====== Input records
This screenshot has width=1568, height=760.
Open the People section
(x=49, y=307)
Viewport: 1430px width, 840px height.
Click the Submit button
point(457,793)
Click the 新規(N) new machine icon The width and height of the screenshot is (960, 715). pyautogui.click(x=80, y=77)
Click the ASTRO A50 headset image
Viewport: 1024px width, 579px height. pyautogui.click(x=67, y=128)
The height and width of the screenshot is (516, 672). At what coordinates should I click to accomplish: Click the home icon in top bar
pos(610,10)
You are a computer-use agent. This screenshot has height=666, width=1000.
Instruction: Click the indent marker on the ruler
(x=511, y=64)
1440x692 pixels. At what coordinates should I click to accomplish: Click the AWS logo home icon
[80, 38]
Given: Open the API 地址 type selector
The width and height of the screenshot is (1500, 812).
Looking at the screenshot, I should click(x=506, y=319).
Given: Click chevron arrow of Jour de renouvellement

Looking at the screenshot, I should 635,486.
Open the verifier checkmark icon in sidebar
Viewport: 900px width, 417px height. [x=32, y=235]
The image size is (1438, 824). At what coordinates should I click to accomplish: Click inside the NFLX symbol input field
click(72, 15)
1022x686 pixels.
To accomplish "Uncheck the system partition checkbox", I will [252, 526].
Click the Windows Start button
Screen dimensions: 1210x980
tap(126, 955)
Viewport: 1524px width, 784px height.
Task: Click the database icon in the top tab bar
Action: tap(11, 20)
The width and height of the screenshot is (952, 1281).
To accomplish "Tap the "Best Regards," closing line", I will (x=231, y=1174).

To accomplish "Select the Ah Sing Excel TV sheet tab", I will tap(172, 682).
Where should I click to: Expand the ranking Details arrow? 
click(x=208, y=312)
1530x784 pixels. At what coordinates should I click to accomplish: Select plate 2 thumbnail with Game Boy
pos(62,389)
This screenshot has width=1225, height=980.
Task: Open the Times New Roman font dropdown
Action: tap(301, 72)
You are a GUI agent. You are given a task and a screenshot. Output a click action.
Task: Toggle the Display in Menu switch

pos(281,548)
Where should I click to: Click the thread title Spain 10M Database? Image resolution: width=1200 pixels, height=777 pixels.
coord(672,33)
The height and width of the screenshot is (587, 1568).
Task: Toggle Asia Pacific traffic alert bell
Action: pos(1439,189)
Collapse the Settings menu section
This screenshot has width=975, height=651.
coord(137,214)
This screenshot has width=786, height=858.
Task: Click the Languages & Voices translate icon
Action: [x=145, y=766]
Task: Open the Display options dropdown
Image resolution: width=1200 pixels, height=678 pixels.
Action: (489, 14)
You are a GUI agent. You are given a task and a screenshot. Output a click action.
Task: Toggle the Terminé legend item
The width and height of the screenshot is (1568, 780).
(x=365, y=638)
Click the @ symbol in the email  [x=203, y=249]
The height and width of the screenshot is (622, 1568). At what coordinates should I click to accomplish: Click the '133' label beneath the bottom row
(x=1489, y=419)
============
Work instructions -> Every one of the entries must be printed exactly.

Solution for this problem ->
This screenshot has width=1568, height=760.
Open the People section
(x=49, y=307)
Viewport: 1430px width, 840px height.
Click the Submit button
point(457,793)
Click the 新規(N) new machine icon The width and height of the screenshot is (960, 715). pyautogui.click(x=80, y=77)
Click the ASTRO A50 headset image
Viewport: 1024px width, 579px height. pyautogui.click(x=67, y=128)
The height and width of the screenshot is (516, 672). At what coordinates should I click to accomplish: Click the home icon in top bar
pos(610,10)
You are a computer-use agent. This screenshot has height=666, width=1000.
Instruction: Click the indent marker on the ruler
(x=511, y=64)
1440x692 pixels. At what coordinates should I click to accomplish: Click the AWS logo home icon
[80, 38]
Given: Open the API 地址 type selector
The width and height of the screenshot is (1500, 812).
Looking at the screenshot, I should click(x=506, y=319).
Given: Click chevron arrow of Jour de renouvellement

Looking at the screenshot, I should 635,486.
Open the verifier checkmark icon in sidebar
Viewport: 900px width, 417px height. [x=32, y=235]
The image size is (1438, 824). At what coordinates should I click to accomplish: Click inside the NFLX symbol input field
click(72, 15)
1022x686 pixels.
To accomplish "Uncheck the system partition checkbox", I will [252, 526].
Click the Windows Start button
Screen dimensions: 1210x980
tap(126, 955)
Viewport: 1524px width, 784px height.
Task: Click the database icon in the top tab bar
Action: tap(11, 20)
The width and height of the screenshot is (952, 1281).
To accomplish "Tap the "Best Regards," closing line", I will (x=231, y=1174).

To accomplish "Select the Ah Sing Excel TV sheet tab", I will tap(172, 682).
Where should I click to: Expand the ranking Details arrow? 
click(x=208, y=312)
1530x784 pixels. At what coordinates should I click to accomplish: Select plate 2 thumbnail with Game Boy
pos(62,389)
This screenshot has width=1225, height=980.
Task: Open the Times New Roman font dropdown
Action: tap(301, 72)
You are a GUI agent. You are given a task and a screenshot. Output a click action.
Task: Toggle the Display in Menu switch

pos(281,548)
Where should I click to: Click the thread title Spain 10M Database? Image resolution: width=1200 pixels, height=777 pixels.
coord(672,33)
The height and width of the screenshot is (587, 1568).
Task: Toggle Asia Pacific traffic alert bell
Action: pos(1439,189)
Collapse the Settings menu section
This screenshot has width=975, height=651.
coord(137,214)
This screenshot has width=786, height=858.
Task: Click the Languages & Voices translate icon
Action: [x=145, y=766]
Task: Open the Display options dropdown
Image resolution: width=1200 pixels, height=678 pixels.
Action: (489, 14)
You are a GUI agent. You are given a task and a screenshot. Output a click action.
Task: Toggle the Terminé legend item
The width and height of the screenshot is (1568, 780).
(x=365, y=638)
Click the @ symbol in the email  [x=203, y=249]
The height and width of the screenshot is (622, 1568). At what coordinates should I click to accomplish: Click the '133' label beneath the bottom row
(x=1489, y=419)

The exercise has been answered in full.